__THE TASK__.
Reproduce the lines below, swapping every "GUI agent" for "GUI assistant" and leaving everything else untouched.

___ DATA PROVIDED

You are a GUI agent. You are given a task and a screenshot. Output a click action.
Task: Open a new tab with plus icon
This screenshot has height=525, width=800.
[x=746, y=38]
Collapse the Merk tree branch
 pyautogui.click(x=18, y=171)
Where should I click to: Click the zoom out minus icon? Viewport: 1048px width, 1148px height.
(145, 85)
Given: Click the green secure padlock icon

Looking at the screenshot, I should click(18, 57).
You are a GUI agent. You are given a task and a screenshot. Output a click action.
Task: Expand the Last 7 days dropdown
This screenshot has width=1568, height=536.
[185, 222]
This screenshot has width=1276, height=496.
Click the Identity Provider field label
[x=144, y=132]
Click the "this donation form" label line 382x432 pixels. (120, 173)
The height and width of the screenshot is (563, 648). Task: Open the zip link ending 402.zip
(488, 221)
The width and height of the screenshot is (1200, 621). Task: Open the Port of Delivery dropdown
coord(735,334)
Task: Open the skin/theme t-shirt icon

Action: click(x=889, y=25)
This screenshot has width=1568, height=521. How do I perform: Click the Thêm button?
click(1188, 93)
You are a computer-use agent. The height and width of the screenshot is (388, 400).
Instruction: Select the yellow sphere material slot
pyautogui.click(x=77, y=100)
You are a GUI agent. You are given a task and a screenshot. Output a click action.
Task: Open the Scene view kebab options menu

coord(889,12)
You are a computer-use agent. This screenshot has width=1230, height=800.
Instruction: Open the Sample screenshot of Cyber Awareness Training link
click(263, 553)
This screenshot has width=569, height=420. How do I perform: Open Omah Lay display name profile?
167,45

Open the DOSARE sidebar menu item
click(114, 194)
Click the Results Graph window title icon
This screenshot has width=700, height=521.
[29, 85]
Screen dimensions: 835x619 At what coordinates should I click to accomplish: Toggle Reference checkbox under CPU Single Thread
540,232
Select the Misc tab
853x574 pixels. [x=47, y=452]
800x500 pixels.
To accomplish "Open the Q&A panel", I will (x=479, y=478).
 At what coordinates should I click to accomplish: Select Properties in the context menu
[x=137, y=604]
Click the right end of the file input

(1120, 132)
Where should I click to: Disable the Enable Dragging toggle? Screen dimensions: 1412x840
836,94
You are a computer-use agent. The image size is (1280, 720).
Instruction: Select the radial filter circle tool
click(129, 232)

______

__TASK OUTPUT__.
You are a GUI assistant. You are given a task and a screenshot. Output a click action.
Task: Open a new tab with plus icon
This screenshot has height=525, width=800.
[x=746, y=38]
Collapse the Merk tree branch
 pyautogui.click(x=18, y=171)
Where should I click to: Click the zoom out minus icon? Viewport: 1048px width, 1148px height.
(145, 85)
Given: Click the green secure padlock icon

Looking at the screenshot, I should click(18, 57).
You are a GUI assistant. You are given a task and a screenshot. Output a click action.
Task: Expand the Last 7 days dropdown
This screenshot has width=1568, height=536.
[185, 222]
This screenshot has width=1276, height=496.
Click the Identity Provider field label
[x=144, y=132]
Click the "this donation form" label line 382x432 pixels. (120, 173)
The height and width of the screenshot is (563, 648). Task: Open the zip link ending 402.zip
(488, 221)
The width and height of the screenshot is (1200, 621). Task: Open the Port of Delivery dropdown
coord(735,334)
Task: Open the skin/theme t-shirt icon

Action: click(x=889, y=25)
This screenshot has width=1568, height=521. How do I perform: Click the Thêm button?
click(1188, 93)
You are a computer-use agent. The height and width of the screenshot is (388, 400).
Instruction: Select the yellow sphere material slot
pyautogui.click(x=77, y=100)
You are a GUI assistant. You are given a task and a screenshot. Output a click action.
Task: Open the Scene view kebab options menu

coord(889,12)
You are a computer-use agent. This screenshot has width=1230, height=800.
Instruction: Open the Sample screenshot of Cyber Awareness Training link
click(263, 553)
This screenshot has width=569, height=420. How do I perform: Open Omah Lay display name profile?
167,45

Open the DOSARE sidebar menu item
click(114, 194)
Click the Results Graph window title icon
This screenshot has width=700, height=521.
[29, 85]
Screen dimensions: 835x619 At what coordinates should I click to accomplish: Toggle Reference checkbox under CPU Single Thread
540,232
Select the Misc tab
853x574 pixels. [x=47, y=452]
800x500 pixels.
To accomplish "Open the Q&A panel", I will (x=479, y=478).
 At what coordinates should I click to accomplish: Select Properties in the context menu
[x=137, y=604]
Click the right end of the file input

(1120, 132)
Where should I click to: Disable the Enable Dragging toggle? Screen dimensions: 1412x840
836,94
You are a computer-use agent. The image size is (1280, 720).
Instruction: Select the radial filter circle tool
click(129, 232)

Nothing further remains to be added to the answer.